Extracted text
A novel real-time non-linear wavelet-based model predictive controller for a coupled tank system

Abstract

This article presents the design, simulation and real-time implementation of a constrained non-linear model predictive controller for a coupled tank system. A novel wavelet-based function neural network model and a genetic algorithm online non-linear real-time optimisation approach were used in the non-linear model predictive controller strategy. A coupled tank system, which resembles operations in many chemical processes, is complex and has inherent non-linearity, and hence, controlling such system is a challenging task. Particularly important is low-level control where often instability and oscillatory responses are observed. This article designs a wavelet neural network with high predicting precision and time–frequency localisation characteristics for an online prediction model in the non-linear model predictive controller to show the effectiveness of this approach in controlling the liquid at low level. To speed up the training process, a fast global search stochastic non-linear conjugate wavelet gradient algorithm is initially used to train the wavelet neural network structure before the genetic algorithm optimisation technique is utilised to tune adaptively the wavelet neural network parameters. The non-linear model predictive controller algorithm is tested for both approaches: first, in a simulation using identified models, and second, in a real-time practical application to a single-input single-output system coupled tank system. The results show an excellent control performance with respect to mean square error and average control energy values obtained.

Data records
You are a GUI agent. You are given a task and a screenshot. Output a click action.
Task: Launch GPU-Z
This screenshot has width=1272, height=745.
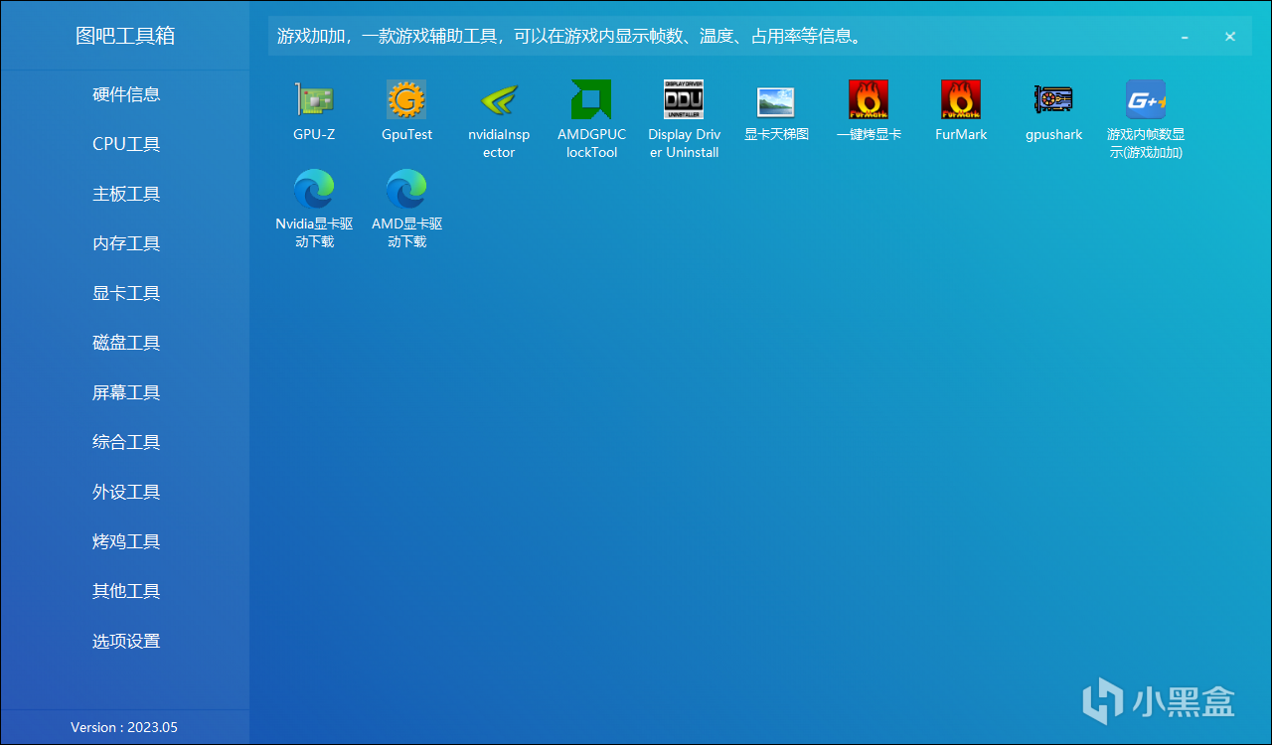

==

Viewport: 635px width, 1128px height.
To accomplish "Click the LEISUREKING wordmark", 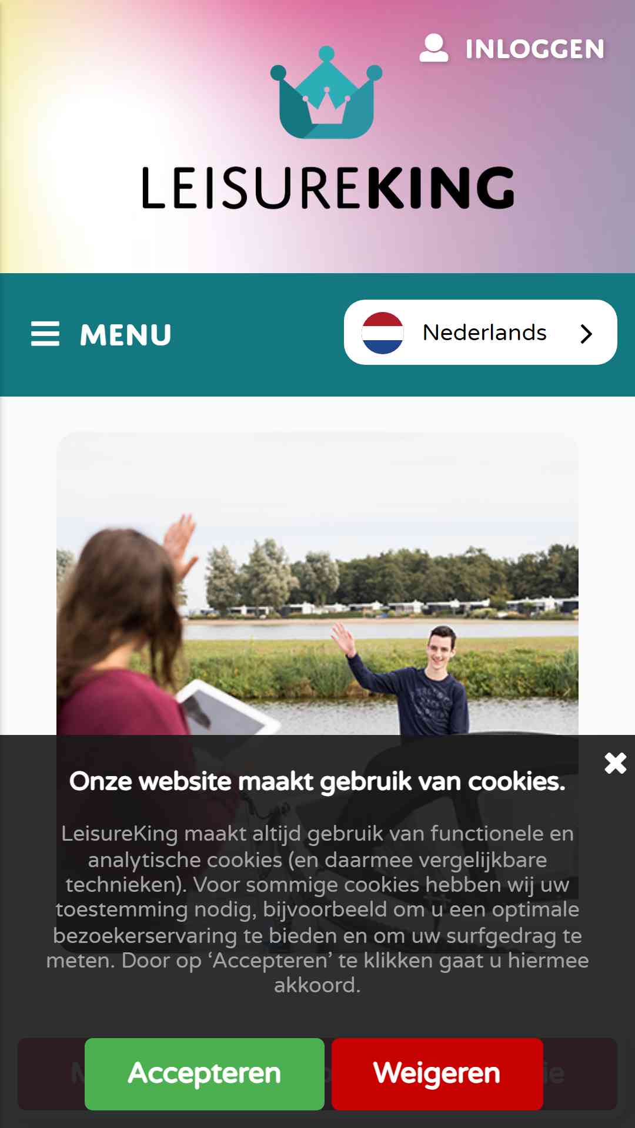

Activity
According to the coupled tank abstract, which two measures were used to judge the control performance?

Solution to the exercise
Mean square error and average control energy.